Bryostatin-1 promotes the maturation of murine and human dendritic cells and enhances the presentation of tumor-derived antigens to T cells through NF-kappa-B-dependent pathway

Abstract

Bryostatin-1 (Bryo-1) is well known for its anti-tumor activity and ability to activate T cells. In this study, we investigated the effect of Bryo-1 on dendritic cell (DC) maturation, activation, and functions. DCs were obtained from 1) murine bone marrow hematopoietic stem cells (HSC) 2) human peripheral blood monocytes and 3) Cord blood CD34+ HSC . The DCs on further stimulation with Bryo-1 + calcium ionophore (CI) induced morphologic changes and upregulation of costimulatory molecules CD40, CD80, CD86 and MHC class II, characteristic of mature DCs. Moreover, Bryo-1/CI treated DCs were able to induce a strong allo-MLR as well as exhibit enhanced tumor antigen-presenting ability to tumor-specific T cells. Such DCs induced Th1 cells by triggering the production of IFN-γ but not IL-4. Bryo-1-mediated activation of DCs involved PKC α, δ, and ι and addition of PKC inhibitors impaired allo-MLR. There was no evidence for the MAPK/ERK, p38 MAPK, or SAPK/JNK activation.

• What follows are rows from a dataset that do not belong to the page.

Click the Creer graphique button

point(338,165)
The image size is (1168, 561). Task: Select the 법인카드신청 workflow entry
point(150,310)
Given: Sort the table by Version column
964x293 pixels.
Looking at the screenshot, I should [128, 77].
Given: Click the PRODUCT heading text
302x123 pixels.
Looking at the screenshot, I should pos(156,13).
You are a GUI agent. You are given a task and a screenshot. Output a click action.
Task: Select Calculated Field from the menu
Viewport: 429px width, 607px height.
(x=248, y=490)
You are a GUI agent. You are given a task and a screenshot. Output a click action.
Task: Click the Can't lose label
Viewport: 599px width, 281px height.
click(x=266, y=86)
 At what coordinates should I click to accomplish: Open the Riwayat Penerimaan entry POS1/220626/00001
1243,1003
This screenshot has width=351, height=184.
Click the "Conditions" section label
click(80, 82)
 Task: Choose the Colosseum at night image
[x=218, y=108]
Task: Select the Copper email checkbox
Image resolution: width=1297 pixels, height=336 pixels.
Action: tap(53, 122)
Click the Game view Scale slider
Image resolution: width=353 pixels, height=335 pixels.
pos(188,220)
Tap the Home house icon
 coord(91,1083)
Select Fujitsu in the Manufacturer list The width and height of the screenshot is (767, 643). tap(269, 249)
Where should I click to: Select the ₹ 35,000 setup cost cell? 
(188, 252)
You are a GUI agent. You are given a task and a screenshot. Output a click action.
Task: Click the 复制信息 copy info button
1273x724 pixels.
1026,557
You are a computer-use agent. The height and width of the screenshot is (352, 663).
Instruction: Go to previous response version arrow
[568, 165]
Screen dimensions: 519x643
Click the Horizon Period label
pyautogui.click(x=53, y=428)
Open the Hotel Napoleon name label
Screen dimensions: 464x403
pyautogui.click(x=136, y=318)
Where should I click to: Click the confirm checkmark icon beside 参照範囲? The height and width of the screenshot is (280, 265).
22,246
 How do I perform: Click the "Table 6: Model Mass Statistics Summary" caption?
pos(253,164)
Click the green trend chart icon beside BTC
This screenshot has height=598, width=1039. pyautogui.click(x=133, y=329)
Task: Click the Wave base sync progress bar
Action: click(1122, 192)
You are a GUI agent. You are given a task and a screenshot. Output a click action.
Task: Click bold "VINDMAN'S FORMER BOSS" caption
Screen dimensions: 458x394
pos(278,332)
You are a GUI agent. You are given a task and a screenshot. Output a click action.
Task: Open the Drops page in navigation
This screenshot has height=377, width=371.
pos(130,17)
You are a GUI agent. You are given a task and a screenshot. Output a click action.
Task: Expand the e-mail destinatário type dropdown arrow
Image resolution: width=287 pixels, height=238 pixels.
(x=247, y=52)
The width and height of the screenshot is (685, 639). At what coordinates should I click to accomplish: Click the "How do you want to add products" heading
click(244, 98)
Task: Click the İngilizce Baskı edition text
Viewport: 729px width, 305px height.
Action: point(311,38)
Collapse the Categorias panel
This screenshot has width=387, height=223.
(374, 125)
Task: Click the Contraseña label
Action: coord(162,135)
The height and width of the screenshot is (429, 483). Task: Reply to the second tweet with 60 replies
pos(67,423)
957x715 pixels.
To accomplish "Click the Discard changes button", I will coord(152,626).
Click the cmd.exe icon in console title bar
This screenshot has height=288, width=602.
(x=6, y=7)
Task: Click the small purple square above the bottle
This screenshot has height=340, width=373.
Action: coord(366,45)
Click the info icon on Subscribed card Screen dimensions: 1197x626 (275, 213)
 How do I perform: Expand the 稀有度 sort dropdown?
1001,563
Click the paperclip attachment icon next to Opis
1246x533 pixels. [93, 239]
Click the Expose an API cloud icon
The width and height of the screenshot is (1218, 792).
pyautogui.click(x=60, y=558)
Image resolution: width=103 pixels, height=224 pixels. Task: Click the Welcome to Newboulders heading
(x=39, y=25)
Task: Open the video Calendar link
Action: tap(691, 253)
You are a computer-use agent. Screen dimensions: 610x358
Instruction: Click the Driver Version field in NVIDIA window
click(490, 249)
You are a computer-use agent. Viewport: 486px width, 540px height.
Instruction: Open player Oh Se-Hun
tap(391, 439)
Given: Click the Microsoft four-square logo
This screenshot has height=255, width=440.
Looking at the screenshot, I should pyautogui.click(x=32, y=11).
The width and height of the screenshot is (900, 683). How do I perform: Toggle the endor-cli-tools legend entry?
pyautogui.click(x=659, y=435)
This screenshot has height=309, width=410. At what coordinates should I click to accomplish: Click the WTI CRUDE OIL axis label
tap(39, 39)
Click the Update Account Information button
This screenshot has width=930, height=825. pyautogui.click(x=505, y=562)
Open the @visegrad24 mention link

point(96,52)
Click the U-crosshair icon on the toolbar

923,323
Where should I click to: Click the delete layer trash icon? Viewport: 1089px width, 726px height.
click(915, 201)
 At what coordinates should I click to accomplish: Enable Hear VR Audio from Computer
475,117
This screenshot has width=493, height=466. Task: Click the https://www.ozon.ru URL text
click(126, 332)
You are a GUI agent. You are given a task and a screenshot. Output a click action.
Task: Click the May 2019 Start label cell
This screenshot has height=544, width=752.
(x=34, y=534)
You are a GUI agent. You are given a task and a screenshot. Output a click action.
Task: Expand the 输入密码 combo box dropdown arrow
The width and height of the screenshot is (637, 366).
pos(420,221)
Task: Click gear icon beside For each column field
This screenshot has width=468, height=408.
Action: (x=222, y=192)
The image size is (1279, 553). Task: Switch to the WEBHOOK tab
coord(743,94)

Finally, Bryo-1/CI treatment induced nuclear translocation of NF-κB. Taken together, the current study suggests that Bryo-1 promotes the maturation of DCs and enhances their antigen presenting abilities to T cells. Thus, activating DCs with Bryo-1 may serve as a novel tool to enhance DC function and in the development of DC-based immunotherapy of cancer. (Supported by NIH grants R01ES09098, R21DA014885, R01HL058641, R01AI053703 and R01DA016545).